Provided records:
▽

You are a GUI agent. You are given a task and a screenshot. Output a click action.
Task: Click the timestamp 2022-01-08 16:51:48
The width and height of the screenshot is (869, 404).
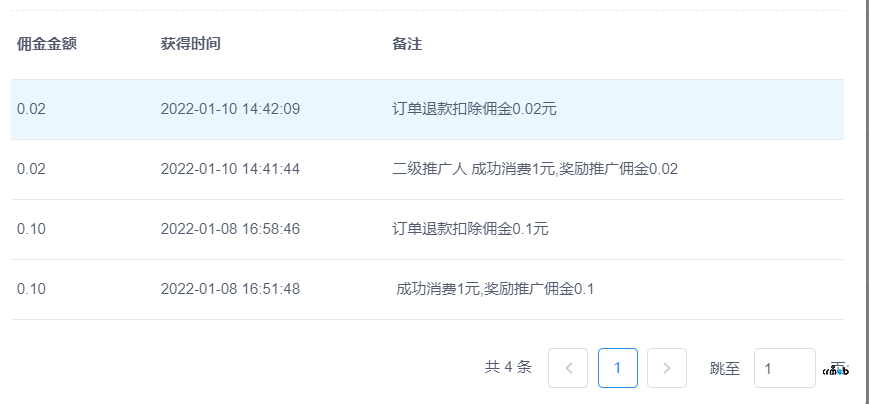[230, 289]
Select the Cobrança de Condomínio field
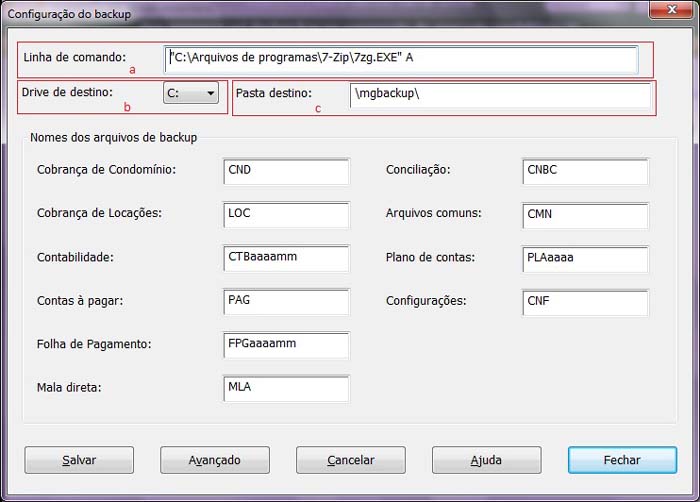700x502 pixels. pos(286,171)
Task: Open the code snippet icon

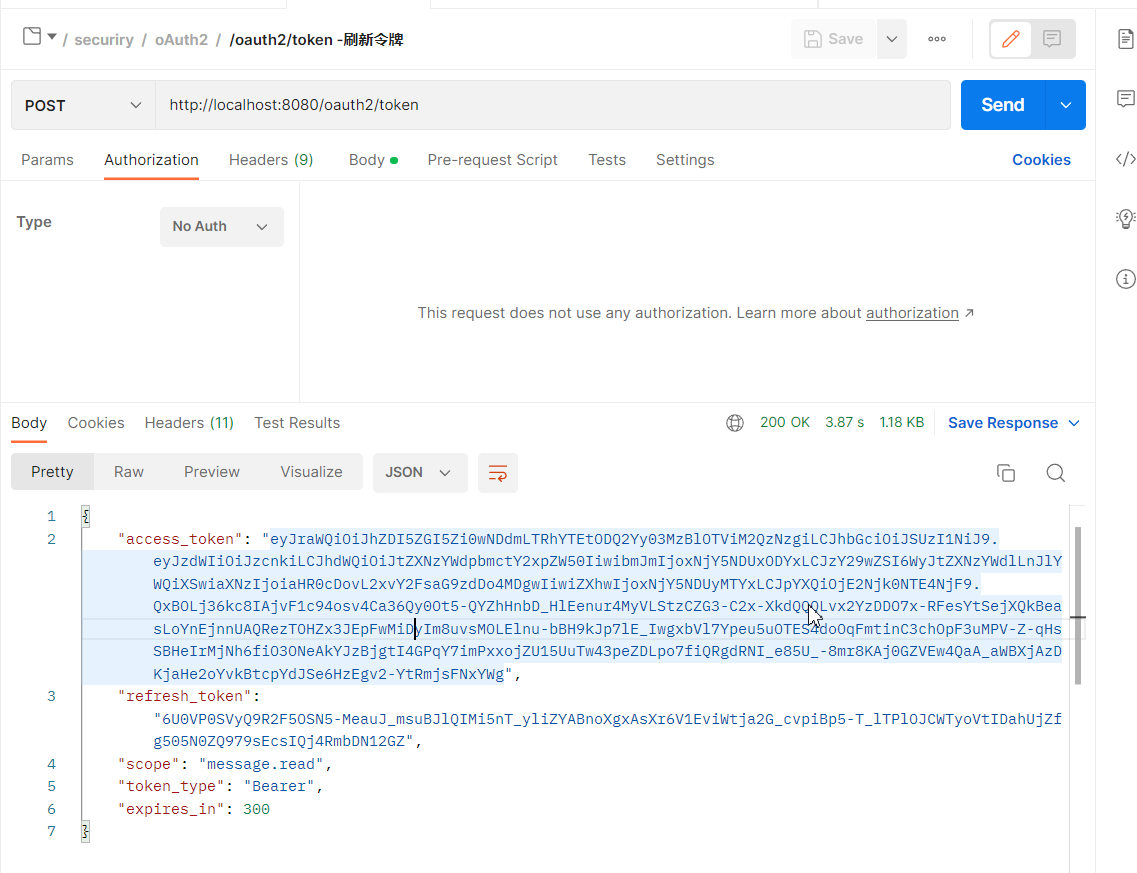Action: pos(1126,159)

△
▽

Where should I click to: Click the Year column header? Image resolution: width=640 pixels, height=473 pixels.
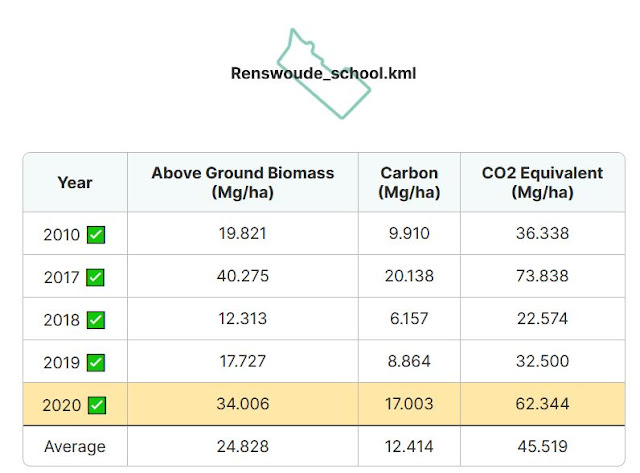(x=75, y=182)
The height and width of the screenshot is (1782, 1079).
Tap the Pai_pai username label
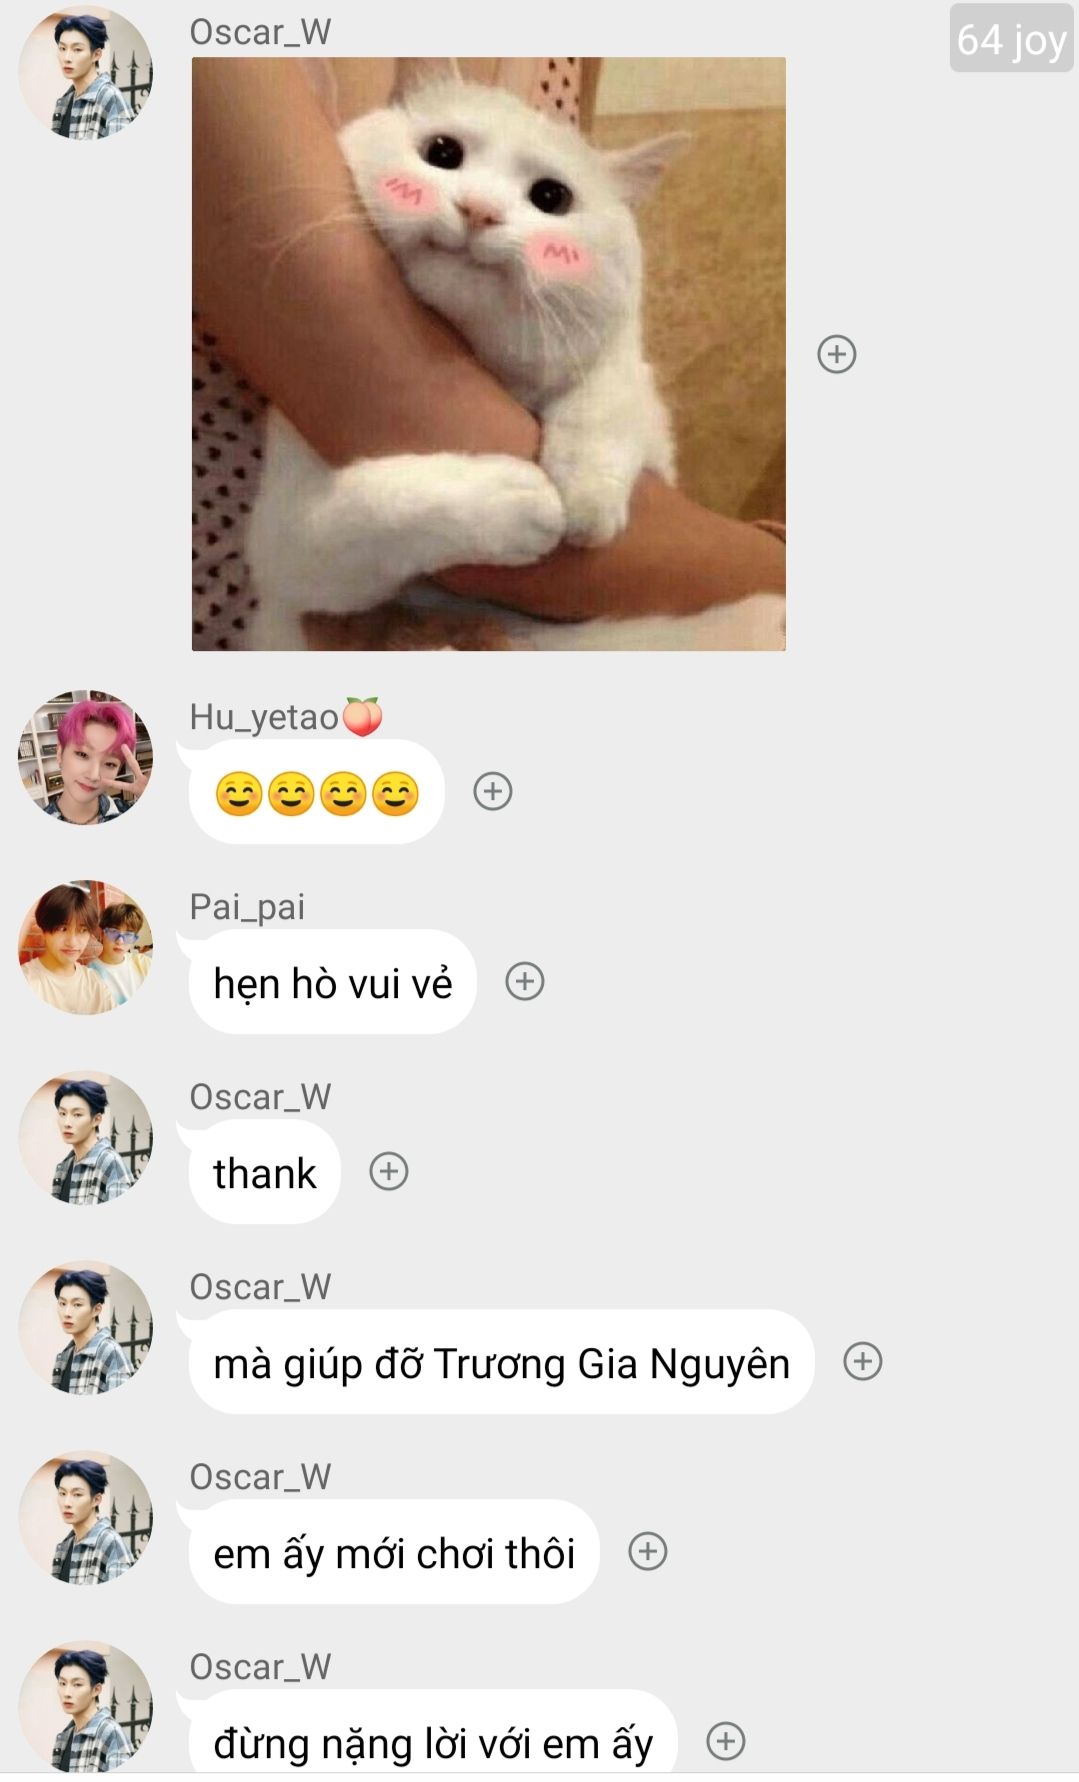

△
▽

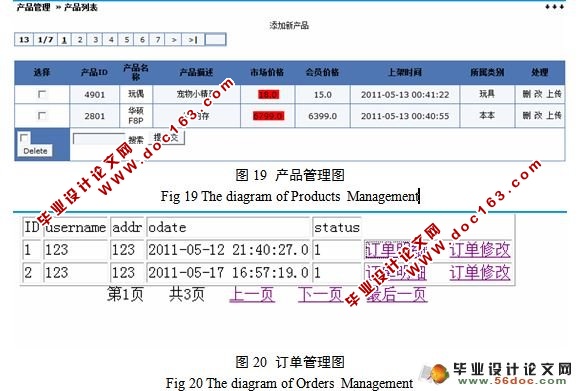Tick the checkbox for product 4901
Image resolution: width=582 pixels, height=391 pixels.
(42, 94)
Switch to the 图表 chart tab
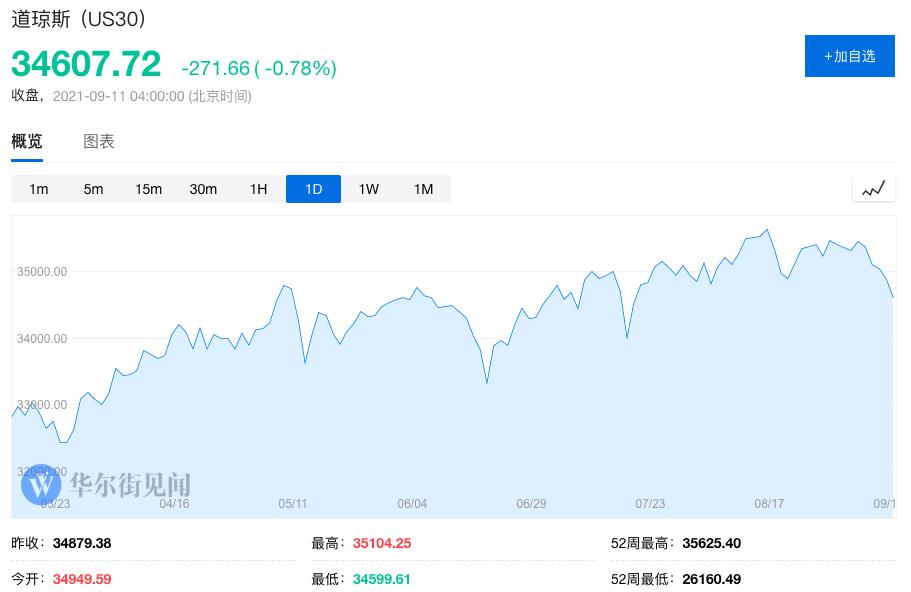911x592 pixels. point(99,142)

△

Task directions: Would you please write out, exactly and with no other lines, the stretch of the listing above from the line containing "The height and" through the line containing "Tap the Pai_pai username label"?

Exercise solution:
The height and width of the screenshot is (1782, 1079).
Tap the Pai_pai username label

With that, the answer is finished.